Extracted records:
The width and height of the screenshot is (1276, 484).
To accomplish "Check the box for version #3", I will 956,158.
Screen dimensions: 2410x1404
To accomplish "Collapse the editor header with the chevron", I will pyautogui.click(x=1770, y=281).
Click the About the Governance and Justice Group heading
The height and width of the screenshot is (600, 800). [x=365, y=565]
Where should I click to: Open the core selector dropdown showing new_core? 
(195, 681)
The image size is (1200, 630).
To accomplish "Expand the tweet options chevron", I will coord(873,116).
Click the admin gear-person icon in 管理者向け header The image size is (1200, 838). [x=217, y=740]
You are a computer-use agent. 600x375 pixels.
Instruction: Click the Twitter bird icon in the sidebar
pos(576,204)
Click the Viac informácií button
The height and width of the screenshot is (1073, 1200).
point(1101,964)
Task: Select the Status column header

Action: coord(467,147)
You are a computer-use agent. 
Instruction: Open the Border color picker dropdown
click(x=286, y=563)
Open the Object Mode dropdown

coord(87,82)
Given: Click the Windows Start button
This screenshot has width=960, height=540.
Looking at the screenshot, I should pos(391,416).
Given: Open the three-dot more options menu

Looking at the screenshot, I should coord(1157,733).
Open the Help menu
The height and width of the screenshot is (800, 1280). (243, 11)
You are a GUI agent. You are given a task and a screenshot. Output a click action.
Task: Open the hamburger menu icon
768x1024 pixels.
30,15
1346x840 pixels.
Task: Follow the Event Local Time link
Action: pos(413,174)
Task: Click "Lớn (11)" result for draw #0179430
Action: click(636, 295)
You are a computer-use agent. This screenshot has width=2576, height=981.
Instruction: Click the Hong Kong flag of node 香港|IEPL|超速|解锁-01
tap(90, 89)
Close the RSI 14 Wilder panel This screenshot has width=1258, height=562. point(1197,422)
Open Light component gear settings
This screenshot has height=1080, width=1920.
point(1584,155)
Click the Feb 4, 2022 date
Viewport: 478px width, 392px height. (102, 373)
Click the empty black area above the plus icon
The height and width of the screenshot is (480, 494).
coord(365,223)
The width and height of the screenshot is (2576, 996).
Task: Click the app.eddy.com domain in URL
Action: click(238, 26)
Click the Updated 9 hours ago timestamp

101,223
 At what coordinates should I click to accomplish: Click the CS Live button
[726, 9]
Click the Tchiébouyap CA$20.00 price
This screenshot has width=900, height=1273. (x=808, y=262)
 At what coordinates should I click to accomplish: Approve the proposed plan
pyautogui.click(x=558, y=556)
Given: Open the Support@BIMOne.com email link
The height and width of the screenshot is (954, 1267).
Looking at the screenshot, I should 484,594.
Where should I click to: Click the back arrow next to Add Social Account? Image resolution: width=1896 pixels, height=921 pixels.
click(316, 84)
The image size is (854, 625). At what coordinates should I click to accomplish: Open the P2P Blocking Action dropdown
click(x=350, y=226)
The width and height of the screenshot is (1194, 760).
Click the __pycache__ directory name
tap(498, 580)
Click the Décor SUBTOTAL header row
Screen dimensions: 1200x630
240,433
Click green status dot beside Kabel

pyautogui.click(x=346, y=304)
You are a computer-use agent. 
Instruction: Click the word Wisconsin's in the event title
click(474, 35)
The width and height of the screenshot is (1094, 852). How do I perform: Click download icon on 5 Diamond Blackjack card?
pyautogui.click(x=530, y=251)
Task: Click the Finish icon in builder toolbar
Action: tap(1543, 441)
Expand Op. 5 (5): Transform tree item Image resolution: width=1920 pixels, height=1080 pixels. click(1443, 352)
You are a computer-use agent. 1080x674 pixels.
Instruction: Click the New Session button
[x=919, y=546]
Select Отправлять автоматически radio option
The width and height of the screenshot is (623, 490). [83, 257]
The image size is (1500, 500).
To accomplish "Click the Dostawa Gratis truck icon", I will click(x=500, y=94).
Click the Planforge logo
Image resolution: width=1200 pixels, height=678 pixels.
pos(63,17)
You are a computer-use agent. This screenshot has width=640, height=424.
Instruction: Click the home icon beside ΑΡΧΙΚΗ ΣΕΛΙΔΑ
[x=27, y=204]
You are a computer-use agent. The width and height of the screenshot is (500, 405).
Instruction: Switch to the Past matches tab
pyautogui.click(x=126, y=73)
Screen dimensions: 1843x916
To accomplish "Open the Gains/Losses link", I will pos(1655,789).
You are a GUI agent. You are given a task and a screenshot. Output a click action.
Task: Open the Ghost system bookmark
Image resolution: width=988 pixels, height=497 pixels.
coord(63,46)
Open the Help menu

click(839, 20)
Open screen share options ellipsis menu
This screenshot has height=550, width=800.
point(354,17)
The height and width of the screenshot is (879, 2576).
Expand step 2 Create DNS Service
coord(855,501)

** Given problem **
Reproduce the data without changes, from the first line through the line that contains "tap(90, 89)", including that line.

** Task result **
The width and height of the screenshot is (1276, 484).
To accomplish "Check the box for version #3", I will 956,158.
Screen dimensions: 2410x1404
To accomplish "Collapse the editor header with the chevron", I will pyautogui.click(x=1770, y=281).
Click the About the Governance and Justice Group heading
The height and width of the screenshot is (600, 800). [x=365, y=565]
Where should I click to: Open the core selector dropdown showing new_core? 
(195, 681)
The image size is (1200, 630).
To accomplish "Expand the tweet options chevron", I will coord(873,116).
Click the admin gear-person icon in 管理者向け header The image size is (1200, 838). [x=217, y=740]
You are a computer-use agent. 600x375 pixels.
Instruction: Click the Twitter bird icon in the sidebar
pos(576,204)
Click the Viac informácií button
The height and width of the screenshot is (1073, 1200).
point(1101,964)
Task: Select the Status column header

Action: coord(467,147)
You are a computer-use agent. 
Instruction: Open the Border color picker dropdown
click(x=286, y=563)
Open the Object Mode dropdown

coord(87,82)
Given: Click the Windows Start button
This screenshot has width=960, height=540.
Looking at the screenshot, I should pos(391,416).
Given: Open the three-dot more options menu

Looking at the screenshot, I should coord(1157,733).
Open the Help menu
The height and width of the screenshot is (800, 1280). (243, 11)
You are a GUI agent. You are given a task and a screenshot. Output a click action.
Task: Open the hamburger menu icon
768x1024 pixels.
30,15
1346x840 pixels.
Task: Follow the Event Local Time link
Action: pos(413,174)
Task: Click "Lớn (11)" result for draw #0179430
Action: click(636, 295)
You are a computer-use agent. This screenshot has width=2576, height=981.
Instruction: Click the Hong Kong flag of node 香港|IEPL|超速|解锁-01
tap(90, 89)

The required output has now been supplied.